* [TASK ITEM]: Rewrite everything from the row containing "is (1026, 1010)." down to the last row, changing "coordinate pair" to "point" and keeping all else the same, without the pictures.

Saved data entries:
┏━━

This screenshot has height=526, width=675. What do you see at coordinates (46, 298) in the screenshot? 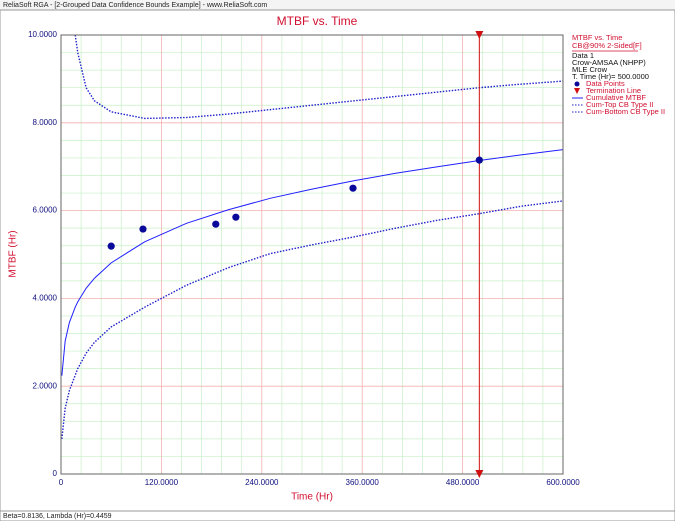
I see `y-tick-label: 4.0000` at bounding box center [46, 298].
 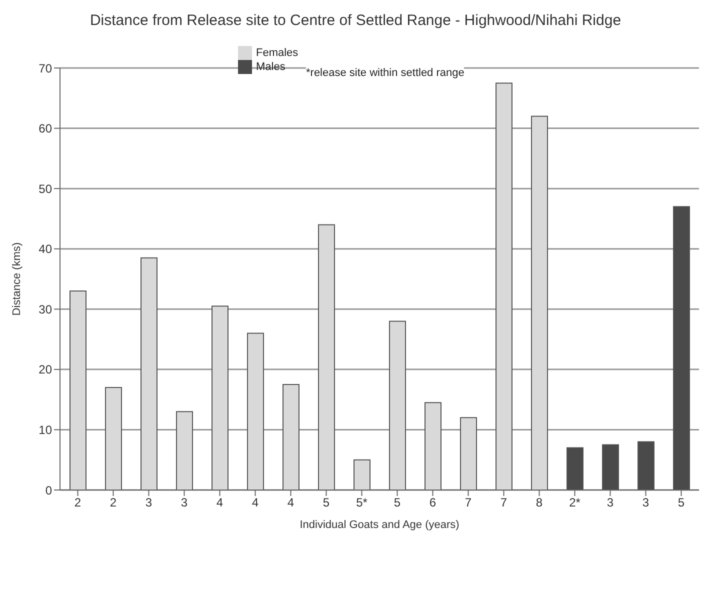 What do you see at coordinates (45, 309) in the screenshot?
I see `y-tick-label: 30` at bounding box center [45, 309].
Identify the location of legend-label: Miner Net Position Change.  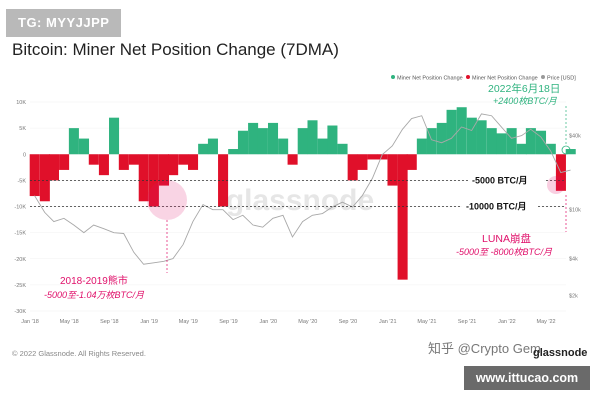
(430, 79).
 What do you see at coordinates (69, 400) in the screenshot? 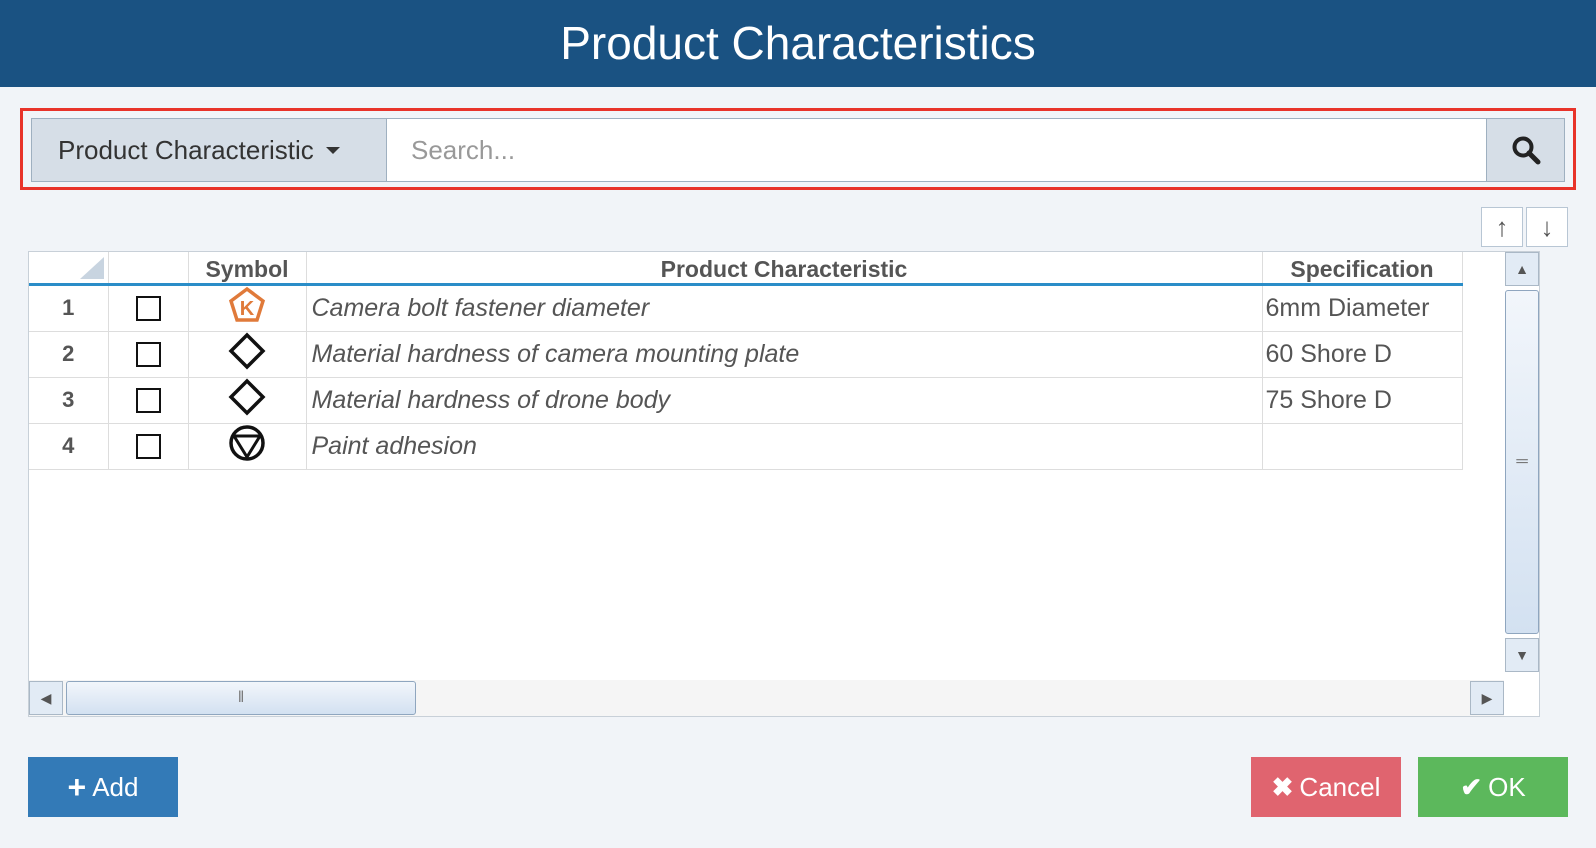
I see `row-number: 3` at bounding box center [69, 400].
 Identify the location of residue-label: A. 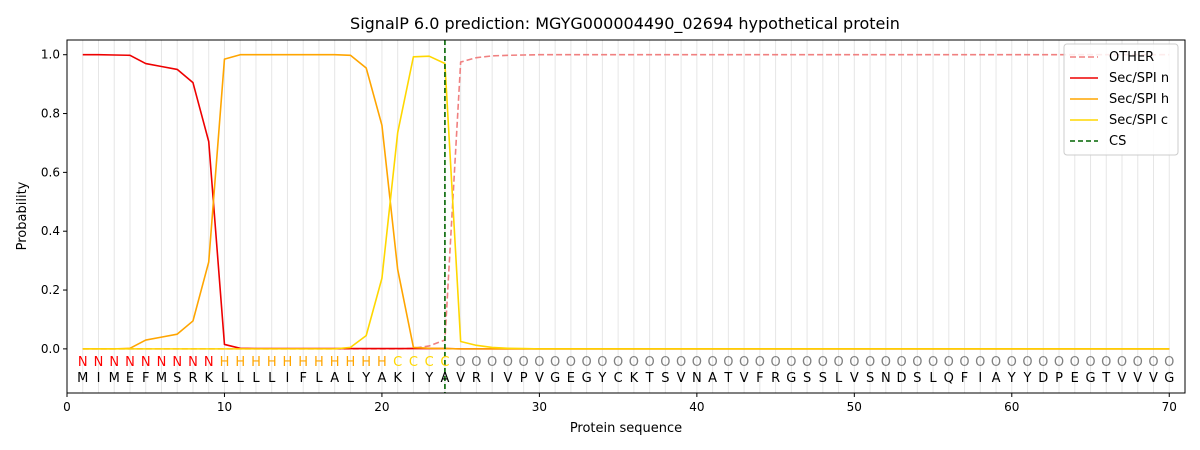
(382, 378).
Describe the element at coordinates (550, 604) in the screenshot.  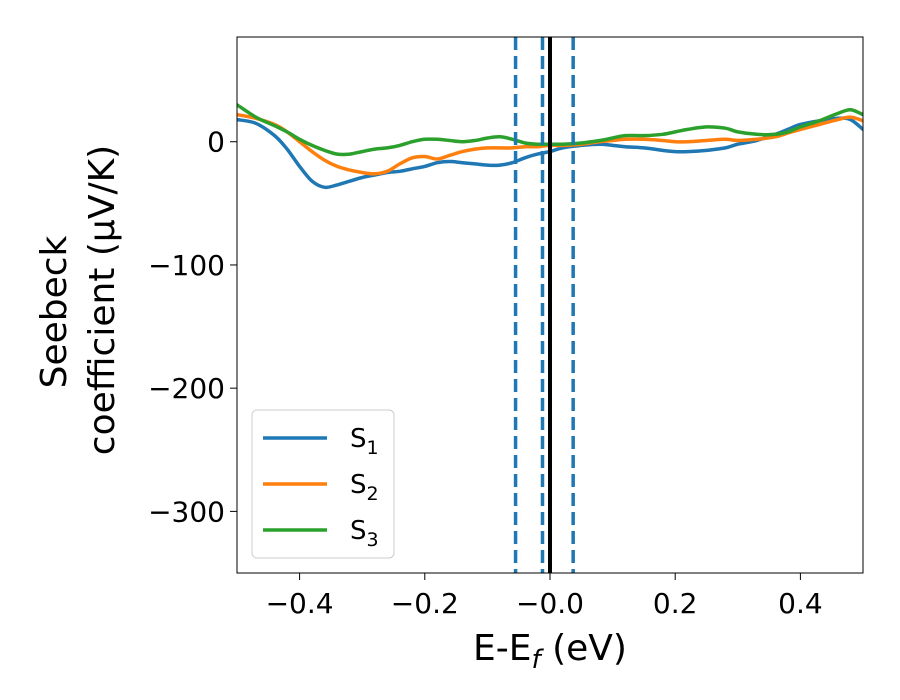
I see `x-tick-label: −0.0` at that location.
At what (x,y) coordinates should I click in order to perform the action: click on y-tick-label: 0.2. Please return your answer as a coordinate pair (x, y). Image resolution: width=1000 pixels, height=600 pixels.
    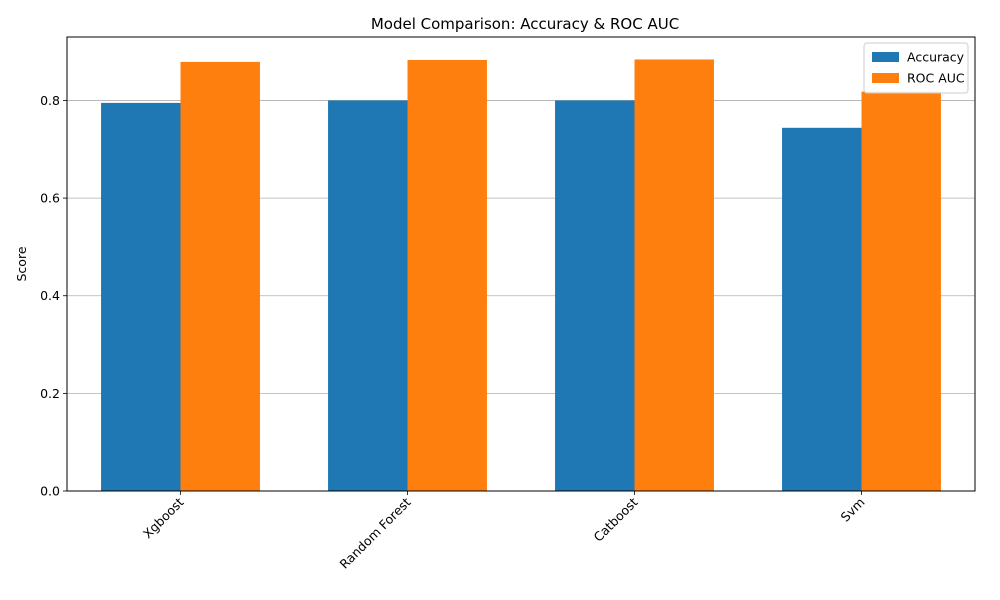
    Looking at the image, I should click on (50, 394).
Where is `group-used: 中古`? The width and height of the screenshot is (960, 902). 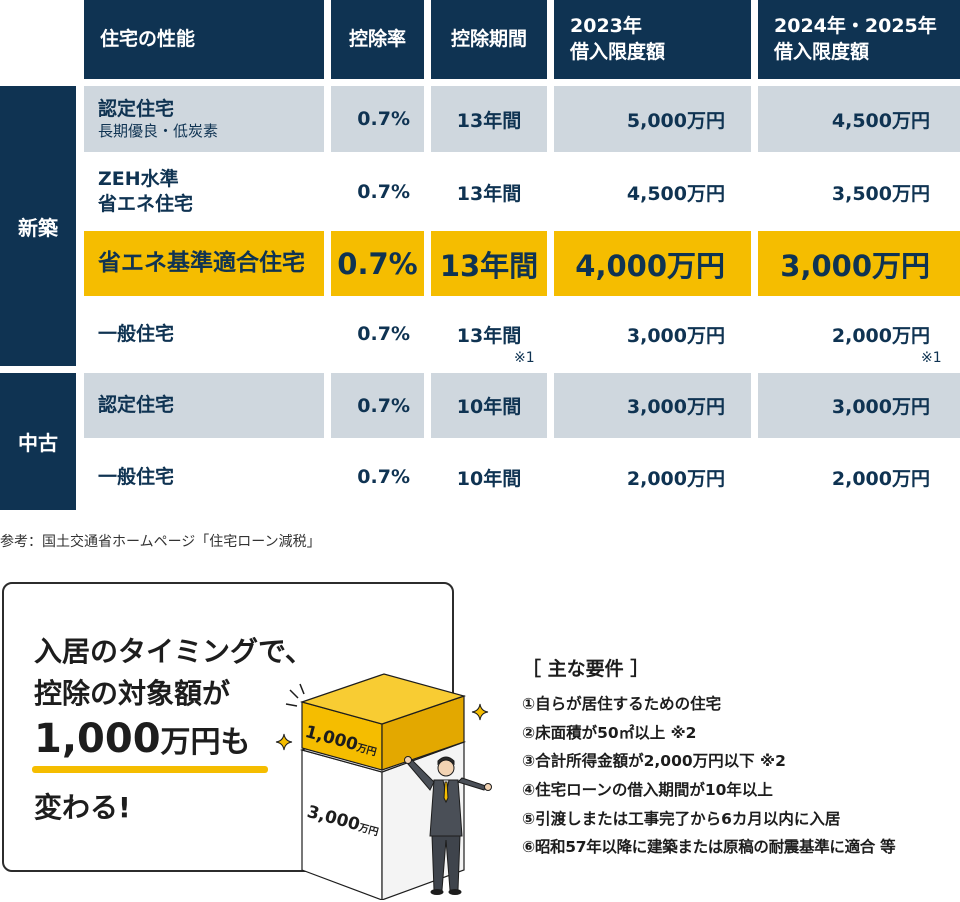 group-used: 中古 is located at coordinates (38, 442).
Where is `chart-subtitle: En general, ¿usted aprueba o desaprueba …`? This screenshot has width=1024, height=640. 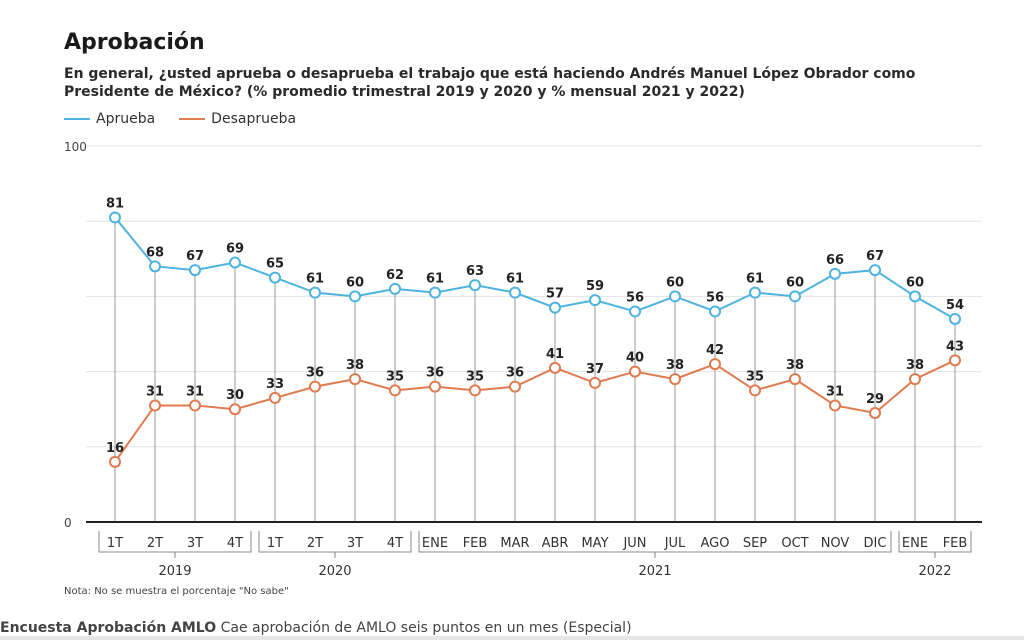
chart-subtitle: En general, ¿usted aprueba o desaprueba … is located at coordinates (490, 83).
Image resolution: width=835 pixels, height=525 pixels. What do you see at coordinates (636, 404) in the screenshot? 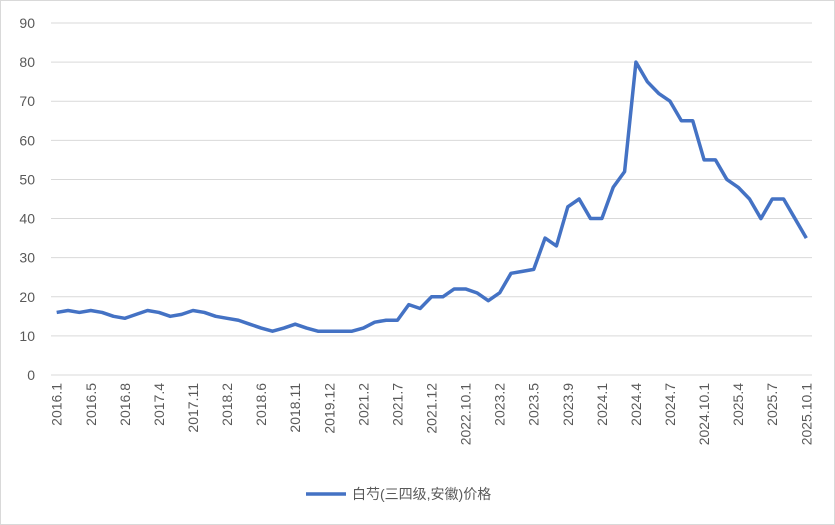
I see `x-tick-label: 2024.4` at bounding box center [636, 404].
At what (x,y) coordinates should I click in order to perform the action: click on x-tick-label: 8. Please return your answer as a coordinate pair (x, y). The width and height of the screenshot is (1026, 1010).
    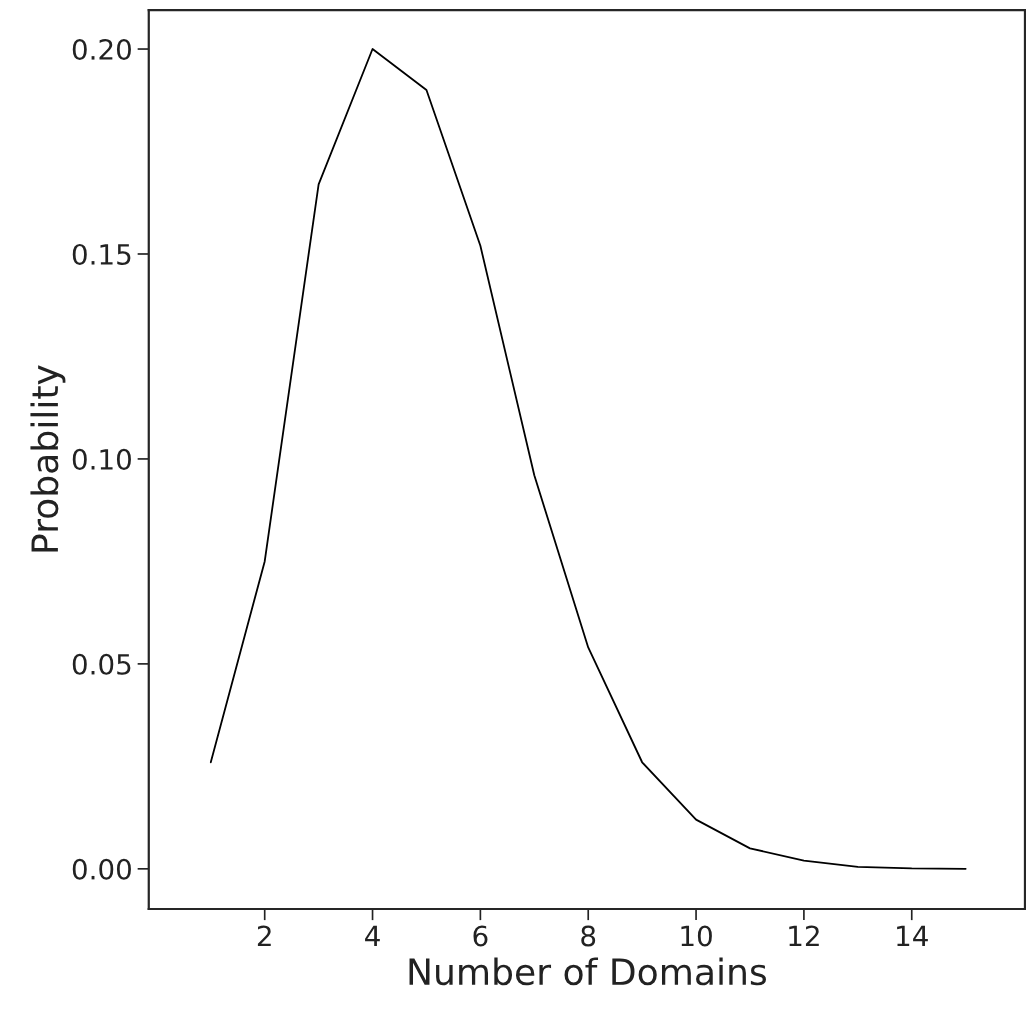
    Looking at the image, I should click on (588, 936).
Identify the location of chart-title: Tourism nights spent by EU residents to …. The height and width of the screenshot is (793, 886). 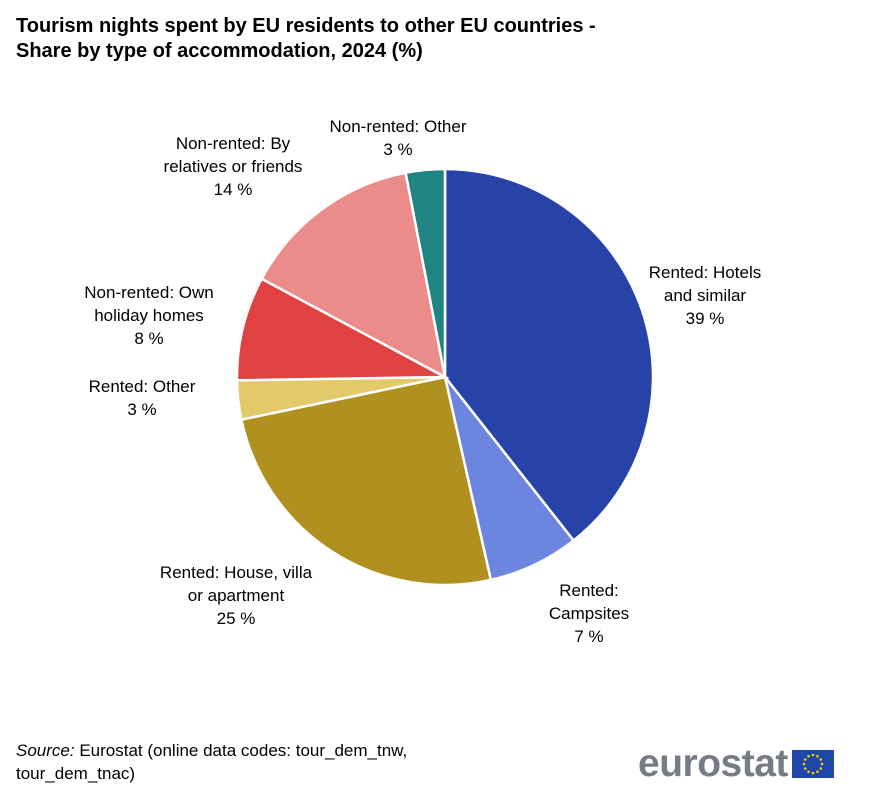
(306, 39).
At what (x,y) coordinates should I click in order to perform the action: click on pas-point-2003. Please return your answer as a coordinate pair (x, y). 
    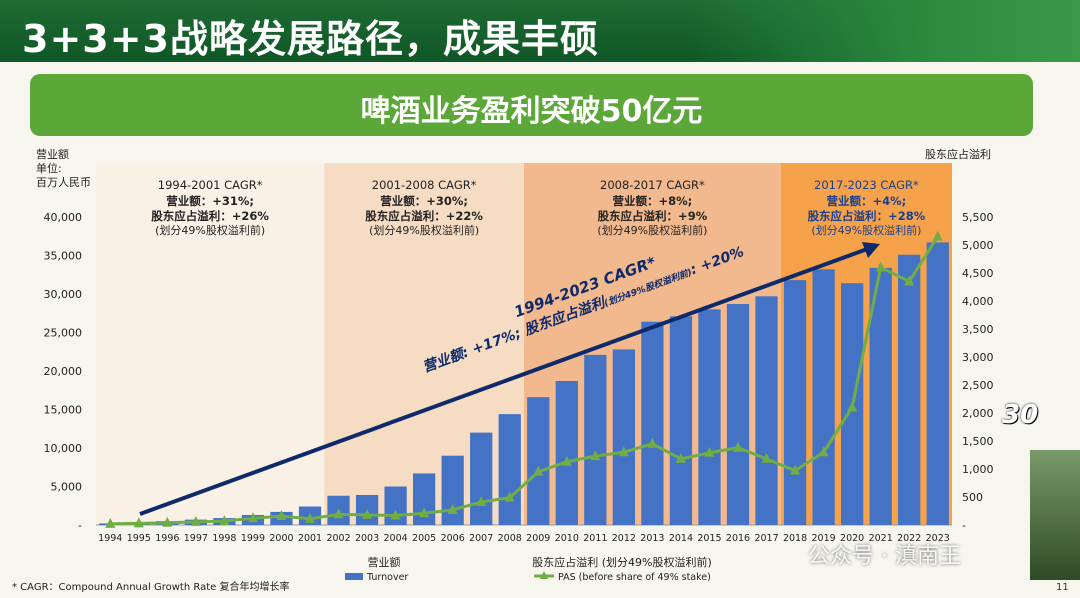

┗━━

* [SOLUTION FOR THIS PROBLEM]:
At what (x,y) coordinates should I click in order to perform the action: click on x-tick-label: 8. Please return your answer as a point (x, y). The width and height of the screenshot is (1026, 1010).
    Looking at the image, I should click on (588, 936).
Identify the location of chart-title: Tourism nights spent by EU residents to …. The height and width of the screenshot is (793, 886). 
(306, 39).
At what (x,y) coordinates should I click in order to perform the action: click on pas-point-2003. Please return your answer as a point (x, y). 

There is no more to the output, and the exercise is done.